这般安稳的日子过了许久,直到一日清晨,落萱如常打开鸟笼,便去了书房听老师讲课,入夜从流梓的莉湘苑回来时,暖阁里却没了那抹熟悉的雪白身影。
“翎儿呢?”落萱四下张望。
“晌午还在笼里呢,属下给它添粮时,它还嫌属下动作慢,索性飞到粮食袋子里自己啄食,许是吃撑了,跑出去玩了。前些日子它也有过一夜不归的,第二天一早回来,嘴里叼着不少野果谷粒,连着三天都不用属下添食呢。”

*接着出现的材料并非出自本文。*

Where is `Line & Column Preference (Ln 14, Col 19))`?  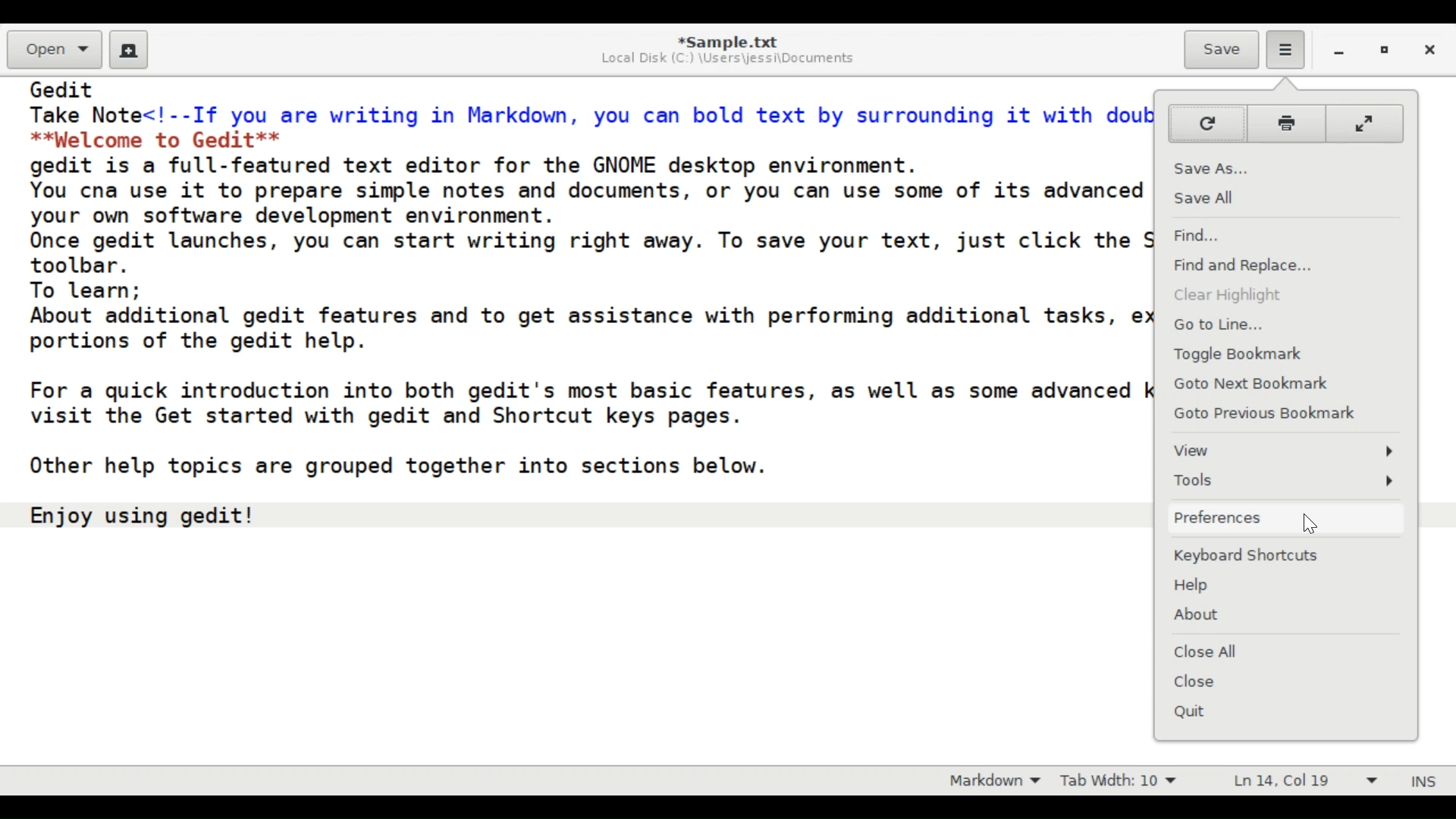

回话的还是从前照顾狐狸的侍官,落萱知他没有坏心,不会故意欺瞒,便压下心头的不安,没再多问。
可第二天,雪绒鸟没有回来……
第三天,依旧不见踪影……
第四天,暖阁的鸟笼依旧空荡荡的……
直到第七日,侍官慌慌张张地跑来请罪,额头沁着冷汗,连声音都在发颤。
落萱俯身扒拉着空荡荡的鸟笼,指尖抚过笼底残留的几根绒毛,良久,才轻轻叹了口气:“有些翎儿,终究是留不住的。”
顿了顿,她望着窗外沉沉的夜色,又低声补了一句,“我说的,不只是这只鸟。”
侍官跪在地上,头埋得极低,大气都不敢出。
落萱直起身,拍了拍裙摆沾着的灰土,又将指尖的鸟食碎屑掸去,转身头也不回地离开了暖阁,没提半句责罚的话。